PROBLEM: The expected answer is every line from the material below that has the word "agent".

==================================================

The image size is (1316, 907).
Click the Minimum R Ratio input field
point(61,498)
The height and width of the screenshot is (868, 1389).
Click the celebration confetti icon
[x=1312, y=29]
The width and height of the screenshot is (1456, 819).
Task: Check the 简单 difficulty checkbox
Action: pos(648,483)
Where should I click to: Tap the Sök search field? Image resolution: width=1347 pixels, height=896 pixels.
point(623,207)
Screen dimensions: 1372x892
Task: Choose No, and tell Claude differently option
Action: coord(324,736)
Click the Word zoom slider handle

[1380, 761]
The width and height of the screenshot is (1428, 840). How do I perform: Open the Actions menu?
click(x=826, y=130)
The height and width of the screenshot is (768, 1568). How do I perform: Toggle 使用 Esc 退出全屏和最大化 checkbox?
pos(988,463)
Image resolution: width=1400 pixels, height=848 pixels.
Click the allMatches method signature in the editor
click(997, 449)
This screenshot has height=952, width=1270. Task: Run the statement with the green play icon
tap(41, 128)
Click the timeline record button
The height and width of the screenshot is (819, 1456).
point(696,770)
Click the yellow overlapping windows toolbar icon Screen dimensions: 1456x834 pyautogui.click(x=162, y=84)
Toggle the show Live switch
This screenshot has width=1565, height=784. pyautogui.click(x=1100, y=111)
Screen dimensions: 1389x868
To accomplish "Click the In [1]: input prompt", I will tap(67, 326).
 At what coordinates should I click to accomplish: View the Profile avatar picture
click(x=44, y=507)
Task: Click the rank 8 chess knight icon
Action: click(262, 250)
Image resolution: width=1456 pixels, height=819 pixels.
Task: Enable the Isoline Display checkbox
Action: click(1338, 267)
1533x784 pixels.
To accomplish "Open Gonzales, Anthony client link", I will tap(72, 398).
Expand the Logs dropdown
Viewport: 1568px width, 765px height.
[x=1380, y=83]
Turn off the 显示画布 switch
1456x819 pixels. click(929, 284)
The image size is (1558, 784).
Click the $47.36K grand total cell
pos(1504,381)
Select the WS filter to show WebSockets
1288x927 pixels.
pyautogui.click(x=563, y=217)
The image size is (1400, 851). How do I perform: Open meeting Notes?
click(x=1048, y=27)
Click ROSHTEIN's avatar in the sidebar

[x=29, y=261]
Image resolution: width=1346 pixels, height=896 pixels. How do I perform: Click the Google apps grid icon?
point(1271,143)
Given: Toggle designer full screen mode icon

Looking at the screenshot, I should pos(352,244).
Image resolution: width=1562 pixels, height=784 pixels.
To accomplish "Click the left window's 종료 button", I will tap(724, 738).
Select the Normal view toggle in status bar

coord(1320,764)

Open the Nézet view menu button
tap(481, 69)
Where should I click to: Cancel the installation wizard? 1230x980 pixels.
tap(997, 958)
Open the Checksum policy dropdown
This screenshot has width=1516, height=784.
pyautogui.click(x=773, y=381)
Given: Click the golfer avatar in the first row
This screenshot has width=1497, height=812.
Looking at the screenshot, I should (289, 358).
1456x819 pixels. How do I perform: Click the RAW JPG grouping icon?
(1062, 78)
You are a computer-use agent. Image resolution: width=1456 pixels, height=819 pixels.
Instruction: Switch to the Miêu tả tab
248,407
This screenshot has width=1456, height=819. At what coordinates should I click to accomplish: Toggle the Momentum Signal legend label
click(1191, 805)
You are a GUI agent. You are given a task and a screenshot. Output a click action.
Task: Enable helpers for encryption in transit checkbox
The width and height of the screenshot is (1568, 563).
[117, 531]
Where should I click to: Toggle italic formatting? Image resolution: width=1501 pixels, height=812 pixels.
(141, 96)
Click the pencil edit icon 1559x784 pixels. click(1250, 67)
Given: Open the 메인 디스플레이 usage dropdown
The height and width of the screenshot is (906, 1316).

==================================================

SOLUTION:
You are a computer-use agent. Image resolution: width=1456 pixels, height=819 pixels.
You are a GUI agent. You are given a task and a screenshot. Output a click action.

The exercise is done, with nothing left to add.